## GOAL OF THE EXERCISE
Wherever the word "will" appears in a line of the records, copy that line.

## INPUT
....

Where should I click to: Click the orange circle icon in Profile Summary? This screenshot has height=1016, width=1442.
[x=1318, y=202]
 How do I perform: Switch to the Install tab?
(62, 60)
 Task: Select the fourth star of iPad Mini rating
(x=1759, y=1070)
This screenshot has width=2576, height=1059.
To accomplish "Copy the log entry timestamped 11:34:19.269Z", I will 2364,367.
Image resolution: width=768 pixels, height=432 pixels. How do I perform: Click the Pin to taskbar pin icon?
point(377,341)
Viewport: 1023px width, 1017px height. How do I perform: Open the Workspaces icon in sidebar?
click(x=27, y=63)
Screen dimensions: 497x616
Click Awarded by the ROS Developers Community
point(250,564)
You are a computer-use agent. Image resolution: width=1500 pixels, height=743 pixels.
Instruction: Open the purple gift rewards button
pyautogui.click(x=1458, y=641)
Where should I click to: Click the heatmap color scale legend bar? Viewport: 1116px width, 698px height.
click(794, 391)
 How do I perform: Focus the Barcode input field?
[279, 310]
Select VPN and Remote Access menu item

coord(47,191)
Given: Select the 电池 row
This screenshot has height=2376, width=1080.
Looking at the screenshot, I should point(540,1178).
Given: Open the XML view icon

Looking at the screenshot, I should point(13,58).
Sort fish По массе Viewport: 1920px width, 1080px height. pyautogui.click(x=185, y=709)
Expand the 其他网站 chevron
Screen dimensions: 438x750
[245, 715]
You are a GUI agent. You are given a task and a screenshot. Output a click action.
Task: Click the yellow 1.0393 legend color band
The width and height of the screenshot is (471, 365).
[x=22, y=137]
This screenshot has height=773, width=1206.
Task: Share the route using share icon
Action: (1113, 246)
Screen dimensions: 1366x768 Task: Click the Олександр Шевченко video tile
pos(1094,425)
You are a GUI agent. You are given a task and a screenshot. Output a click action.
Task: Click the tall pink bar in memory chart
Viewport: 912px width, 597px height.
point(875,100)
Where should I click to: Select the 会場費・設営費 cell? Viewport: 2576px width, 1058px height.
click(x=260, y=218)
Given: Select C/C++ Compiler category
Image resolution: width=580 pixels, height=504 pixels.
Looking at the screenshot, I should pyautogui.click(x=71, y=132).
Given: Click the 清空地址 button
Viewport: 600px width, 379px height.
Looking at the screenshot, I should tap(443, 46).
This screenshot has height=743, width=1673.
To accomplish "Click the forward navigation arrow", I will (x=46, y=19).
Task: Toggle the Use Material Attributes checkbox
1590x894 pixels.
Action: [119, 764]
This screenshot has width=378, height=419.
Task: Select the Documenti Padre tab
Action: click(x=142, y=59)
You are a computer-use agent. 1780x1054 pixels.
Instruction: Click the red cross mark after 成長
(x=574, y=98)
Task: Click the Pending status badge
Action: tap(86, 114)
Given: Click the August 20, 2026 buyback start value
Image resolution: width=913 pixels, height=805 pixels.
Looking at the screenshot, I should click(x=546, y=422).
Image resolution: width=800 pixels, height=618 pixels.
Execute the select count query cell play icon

....

## ANSWER BOX
To accomplish "Copy the log entry timestamped 11:34:19.269Z", I will 2364,367.
To accomplish "Click the forward navigation arrow", I will (x=46, y=19).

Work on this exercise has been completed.